The Hong Kong Esports Festival was held in the Hong Kong Coliseum in Hung Hom in the weekend from August 25 to 28, 2017. The event was organized by the Hong Kong Tourism Board and funded HK$35 million from the Hong Kong government. The Esports Festival was expected to draw in 50,000 visitors, 10% of which would come from overseas. In an interview with the South China Morning Post, general manager of event and product development at the Tourism Board Mason Hung Chung-hing stated that the organizers hope that "through the festival we will be able to make Hong Kong a destination for the younger generation." Sony Interactive Entertainment set up PlayStation consoles outside of the coliseum.

Also serving as a music festival, the Esports Festival featured performances by Korean pop stars and bands such as Exo and Super Junior.

==Street Fighter V tournament==
Street Fighter V was the only fighting game played competitively at the Hong Kong Esports Festival. This tournament was livestreamed by the CapcomFighters Twitch channel. The tournament was won by Daigo "The Beast" Umehara, defeating Kanamori "Gachikun" Tsunehori in the finals. Playing as Guile, Daigo gained the upper hand in an earlier match against Tsunehori by flooding the stage with ranged attacks, knocking his opponent into the loser's bracket. When the two met again in the grand final, Tsunehori won the first set against Daigo 3-0, but Daigo was able to defeat his opponent in the second set. The Esports Festival was the first Premier Event tournament Daigo had won in nearly a year, and this win essentially guaranteed him a spot in the 2017 Capcom Cup.

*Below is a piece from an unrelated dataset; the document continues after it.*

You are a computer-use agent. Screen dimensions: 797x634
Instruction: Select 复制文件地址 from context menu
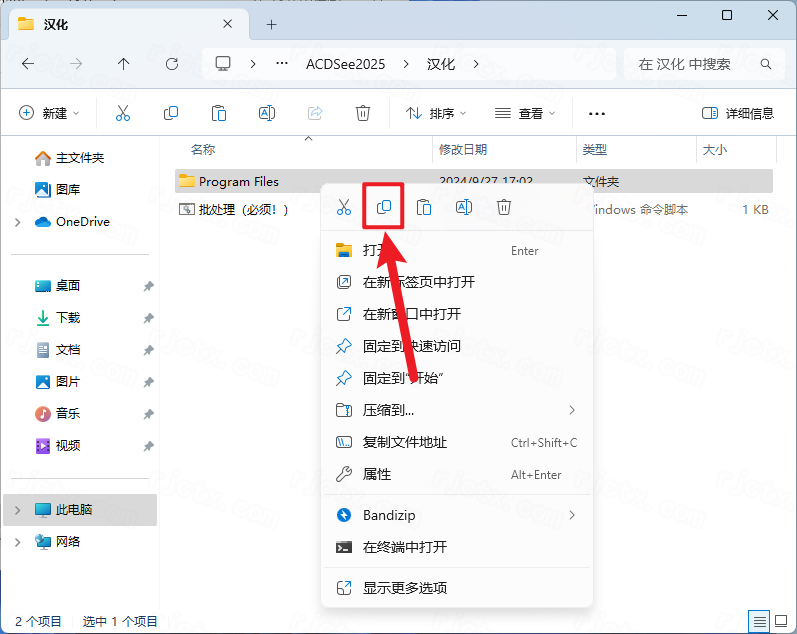pos(405,442)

Capcom first announced the downloadable content Street Fighter character Menat at the Hong Kong Esports Festival, revealing her in a trailer during a break in the top 8 of the tournament.

Capcom Pro Tour was cancelled for the 2019 tournament due to the Hong Kong protests.

==League of Legends tournament==
A three-day League of Legends tournament was held at the Hong Kong Esports Festival. Players from Spain, Germany, China, the United States, and Hong Kong competed in order to win the HK$300,000 cash prize. After defeating Team Europe 2-1 on Friday, Team Hong Kong/Macau/Taiwan secured a spot in the grand final against Team China.